To begin, I noted two things. Given how light works, the curve must be a radial projection (from the light source) of the bottom boundary of the shade (a circle) onto the wall. Second, only the half of the circle closest to the wall would actually contribute to the shadow on the wall, and thus the curve. And so begins the math:
In this particular waiting room, the shade was actually touching the wall. That is, there was a single point on the bottom boundary of the shade touching the wall, which was the point at the 'apex' of this curve where the shadow began. Therefore, I imagined the scenario as follows:
The bottom boundary of the shade can be represented as the unit circle $\alpha = \langle \cos(\theta) + 1, \sin(\theta), 0 \rangle$. The wall can be thought of as the $yz$-plane, and perhaps the light source was centered at $P = (1, 0, 1)$. Note that the half of the circle contributing to the shadow is $\frac{\pi}{2} \leq \theta \leq \frac{3\pi}{2}$.
Next, recall that the curve is a radial projection of the circle, so we first wish to find a parametrization of the line from $P$ to an arbitrary point on the circle $\alpha$. Such a parametrization is as follows: $l(t) = \langle 1 + \cos(\theta)t, \sin(\theta)t, 1-t \rangle$. Note that at $t = 0$, we are at the point $P$, and at $t = 1$, we are at the point $\langle 1 + \cos(\theta), \sin(\theta), 0 \rangle$ on the circle.
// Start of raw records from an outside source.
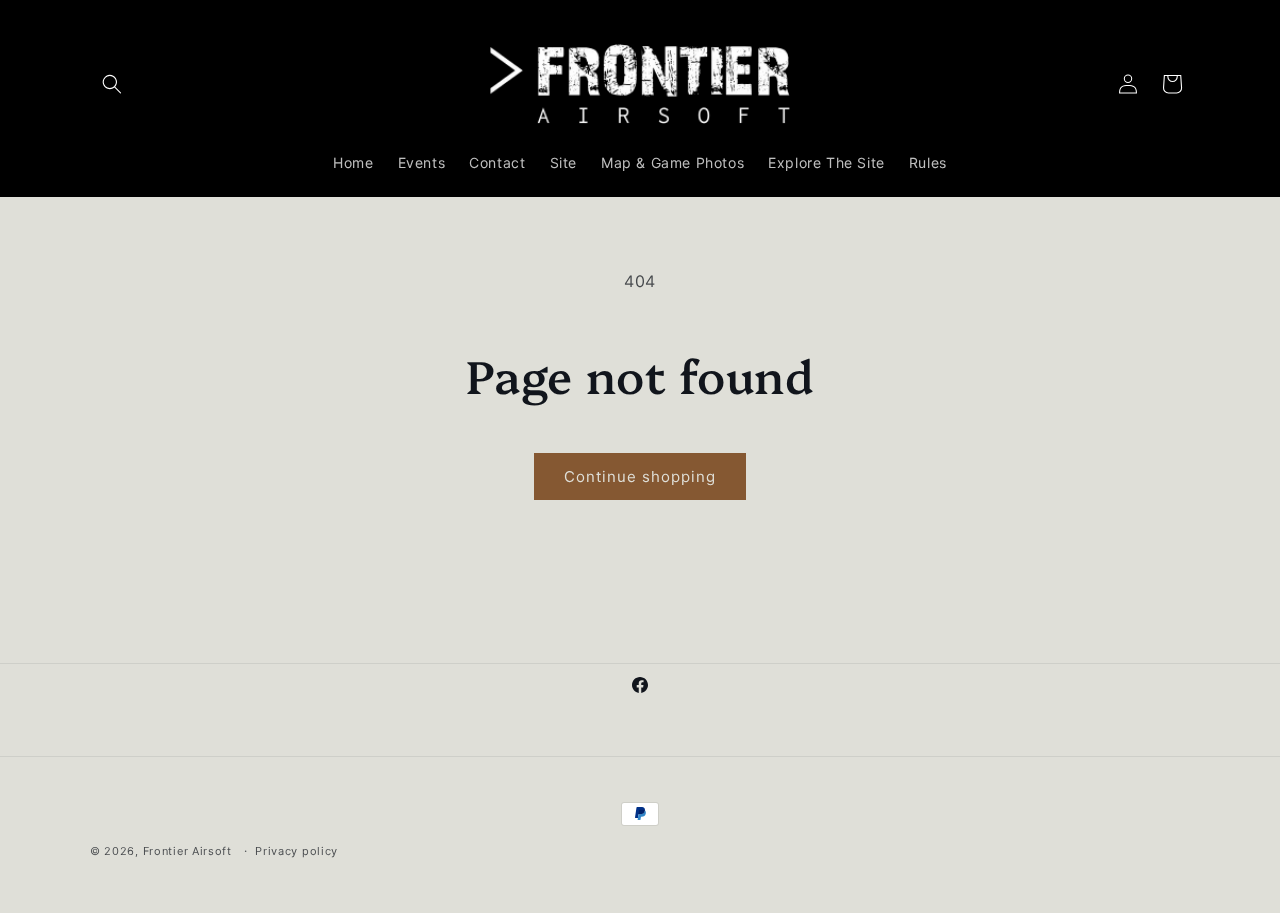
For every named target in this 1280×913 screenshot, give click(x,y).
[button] (112, 84)
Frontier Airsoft (187, 851)
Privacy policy (296, 850)
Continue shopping (640, 476)
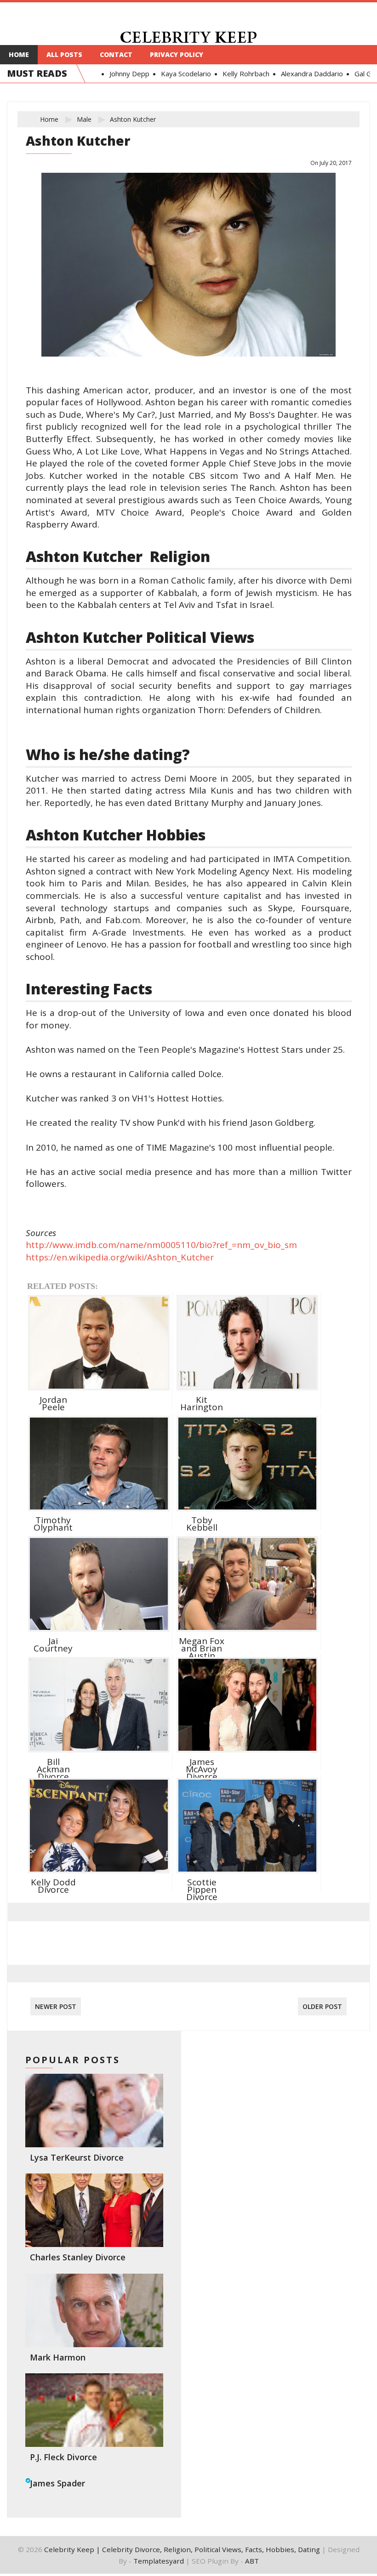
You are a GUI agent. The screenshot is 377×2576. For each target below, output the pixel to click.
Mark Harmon (58, 2357)
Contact (116, 54)
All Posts (64, 54)
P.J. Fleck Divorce (63, 2457)
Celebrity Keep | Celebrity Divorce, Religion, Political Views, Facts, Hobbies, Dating (182, 2549)
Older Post (322, 2006)
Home (19, 54)
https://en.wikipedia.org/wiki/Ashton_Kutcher (120, 1257)
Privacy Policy (176, 54)
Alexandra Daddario (305, 73)
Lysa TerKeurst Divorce (77, 2157)
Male (84, 119)
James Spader (57, 2483)
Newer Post (55, 2006)
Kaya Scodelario (179, 73)
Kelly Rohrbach (239, 73)
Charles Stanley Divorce (78, 2257)
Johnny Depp (123, 73)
We want to know where this family of lines intersects the $yz$-plane. Well, the $x$-coordinate at the intersection points is $0$, so we get the following equations:
$$x = 1 + \cos(\theta)t = 0$$
$$y = \sin(\theta)t$$
$$z = 1 - t$$
Hence, $t = -\sec(\theta)$. Plugging this in, we get the following system of equations describing the curve in the $yz$-plane:
$$y = -\tan(\theta)$$
$$z = 1 + \sec(\theta)$$
For simplicity, we can just pretend we're back in the $xy$-plane, and $x = -\tan(\theta)$ and $y = 1 + \sec(\theta)$. From here, we can get out of a parametrized equation and into rectangular form by noting that $y^2 - x^2 - 2y = 0$.
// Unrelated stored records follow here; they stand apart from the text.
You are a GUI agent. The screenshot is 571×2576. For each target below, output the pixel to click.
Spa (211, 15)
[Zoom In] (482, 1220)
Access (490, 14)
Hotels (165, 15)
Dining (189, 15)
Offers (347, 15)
Recall that a general equation $A_{xx}x^2 + 2A_{xy}xy + A_{yy}y^2 + 2B_xx + 2B_yy + C = 0$ for constants $A_{\circ \circ}$ and $B_{\circ}$ describes a hyperbola provided that $ \det \left[ \begin{array}{ c c } A_{xx} & A_{xy} \\ A_{xy} & A_{yy} \end{array} \right] < 0$. Well, in our case, $A_{xx} = -1$, $A_{xy} = 0$, and $A_{yy} = 1$.
Therefore, we conclude that the curve is a hyperbola!